Task instructions: Find "This screenshot has height=385, width=552." in the material below, then write out that line and every line after it exactly, ending with the last one; skip the pictures.

---+---

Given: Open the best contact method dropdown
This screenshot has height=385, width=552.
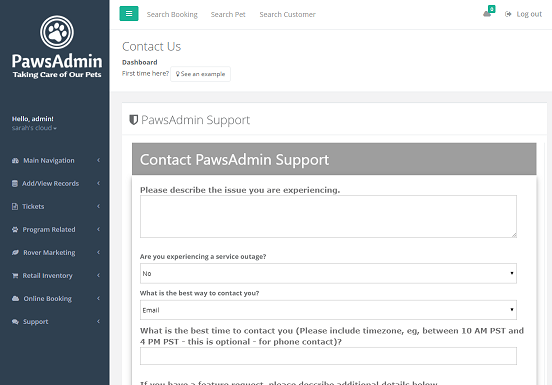Looking at the screenshot, I should pos(328,310).
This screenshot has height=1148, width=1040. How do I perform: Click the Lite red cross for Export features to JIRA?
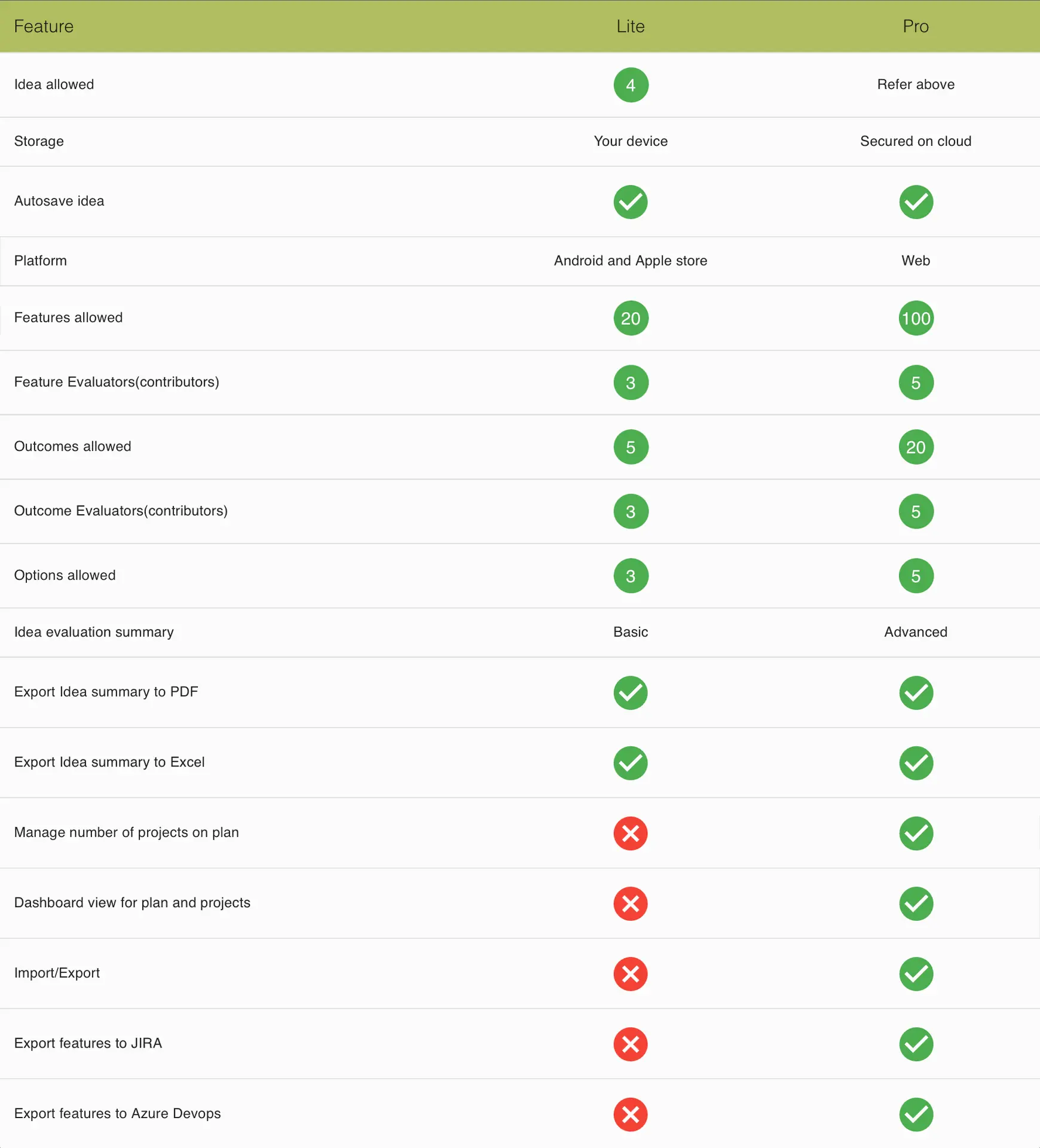[631, 1045]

---+---

Task answer:
This screenshot has height=385, width=552.
Looking at the screenshot, I should pos(328,310).
This screenshot has height=1148, width=1040. How do I perform: Click the Lite red cross for Export features to JIRA?
[631, 1045]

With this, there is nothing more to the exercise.